Rapport : La publicité pour les paris lors des play-offs du championnat de Belgique de football et son impact sur l'activité des paris

Suite au débat concernant la publicité pour les jeux de hasard et à la publication de l'arrêté royal du 25 octobre 2018, qui fixe les règles de la publicité pour les jeux de hasard , entré en vigueur le 1er juin 2019. Le secrétariat de la Commission des jeux a décidé de procéder pour la première fois à une analyse qualitative de la publicité pour les jeux de hasard dans le milieu du sport. Pour cette analyse, les play-offs de la Jupiler Pro League ont été choisies parce que le football est le sport le plus médiatisé en Belgique et qu'il dispose donc de la plus large gamme de publicités pour les jeux de hasard.

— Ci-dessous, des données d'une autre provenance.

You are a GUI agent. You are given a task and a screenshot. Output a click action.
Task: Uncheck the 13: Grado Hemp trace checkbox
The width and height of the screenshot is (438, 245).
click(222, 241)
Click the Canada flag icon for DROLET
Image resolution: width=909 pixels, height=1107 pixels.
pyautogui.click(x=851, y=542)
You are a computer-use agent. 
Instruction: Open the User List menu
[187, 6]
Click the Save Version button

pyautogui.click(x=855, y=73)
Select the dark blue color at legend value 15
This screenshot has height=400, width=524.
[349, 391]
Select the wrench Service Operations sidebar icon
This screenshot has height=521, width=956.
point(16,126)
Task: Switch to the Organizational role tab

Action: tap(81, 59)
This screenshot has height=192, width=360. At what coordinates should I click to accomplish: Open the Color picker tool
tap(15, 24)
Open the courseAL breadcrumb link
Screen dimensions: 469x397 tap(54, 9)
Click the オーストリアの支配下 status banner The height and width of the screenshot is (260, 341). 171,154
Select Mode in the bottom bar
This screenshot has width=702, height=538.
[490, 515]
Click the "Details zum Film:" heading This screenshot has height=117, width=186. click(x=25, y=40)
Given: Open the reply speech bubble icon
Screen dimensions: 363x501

Cette analyse montre que la publicité pour les jeux de hasard a été omniprésente pendant les play-offs de football 2019. Dans tous les médias qui peuvent être liés à l'événement footballistique et à l'expérience qui l'entoure, les supporters de football ont été confrontés à la publicité pour les jeux d'argent à grande échelle. Par conséquent, les jeunes ont également été fréquemment confrontés à la publicité sur les jeux de hasard.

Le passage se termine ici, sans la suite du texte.